### Provided records ###

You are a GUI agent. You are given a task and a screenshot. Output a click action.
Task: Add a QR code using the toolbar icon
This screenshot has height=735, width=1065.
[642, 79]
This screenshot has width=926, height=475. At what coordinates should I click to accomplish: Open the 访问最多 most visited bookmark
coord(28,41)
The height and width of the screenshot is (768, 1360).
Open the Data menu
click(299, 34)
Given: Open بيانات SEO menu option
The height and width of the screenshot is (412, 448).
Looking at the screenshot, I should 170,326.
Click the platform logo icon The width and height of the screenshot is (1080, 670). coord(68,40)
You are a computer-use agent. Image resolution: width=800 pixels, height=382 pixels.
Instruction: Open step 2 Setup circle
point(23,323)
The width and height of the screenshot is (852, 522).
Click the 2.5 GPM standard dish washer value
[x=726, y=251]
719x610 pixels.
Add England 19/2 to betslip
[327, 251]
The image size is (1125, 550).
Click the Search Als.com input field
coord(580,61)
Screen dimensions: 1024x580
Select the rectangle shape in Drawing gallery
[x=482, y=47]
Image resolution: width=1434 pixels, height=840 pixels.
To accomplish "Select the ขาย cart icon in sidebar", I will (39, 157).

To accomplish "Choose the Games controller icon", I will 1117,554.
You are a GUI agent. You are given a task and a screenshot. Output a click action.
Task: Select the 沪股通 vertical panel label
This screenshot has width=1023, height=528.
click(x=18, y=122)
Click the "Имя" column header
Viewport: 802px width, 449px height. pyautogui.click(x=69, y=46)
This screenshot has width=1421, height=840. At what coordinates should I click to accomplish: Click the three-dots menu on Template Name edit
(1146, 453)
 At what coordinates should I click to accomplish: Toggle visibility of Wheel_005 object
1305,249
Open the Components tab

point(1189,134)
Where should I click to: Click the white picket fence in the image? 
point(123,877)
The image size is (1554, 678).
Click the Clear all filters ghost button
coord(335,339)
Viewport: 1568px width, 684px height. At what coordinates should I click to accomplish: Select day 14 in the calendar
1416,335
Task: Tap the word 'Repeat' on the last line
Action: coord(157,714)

###

▶ **Written task**:
Rewrite the records from the line containing "At what coordinates should I click to accomplish: Toggle" through the end of the records, replacing "Clear all filters" with "Reset all filters" and leaving everything else unchanged.

▶ **Answer to the task**:
 At what coordinates should I click to accomplish: Toggle visibility of Wheel_005 object
1305,249
Open the Components tab

point(1189,134)
Where should I click to: Click the white picket fence in the image? 
point(123,877)
The image size is (1554, 678).
Click the Reset all filters ghost button
coord(335,339)
Viewport: 1568px width, 684px height. At what coordinates should I click to accomplish: Select day 14 in the calendar
1416,335
Task: Tap the word 'Repeat' on the last line
Action: coord(157,714)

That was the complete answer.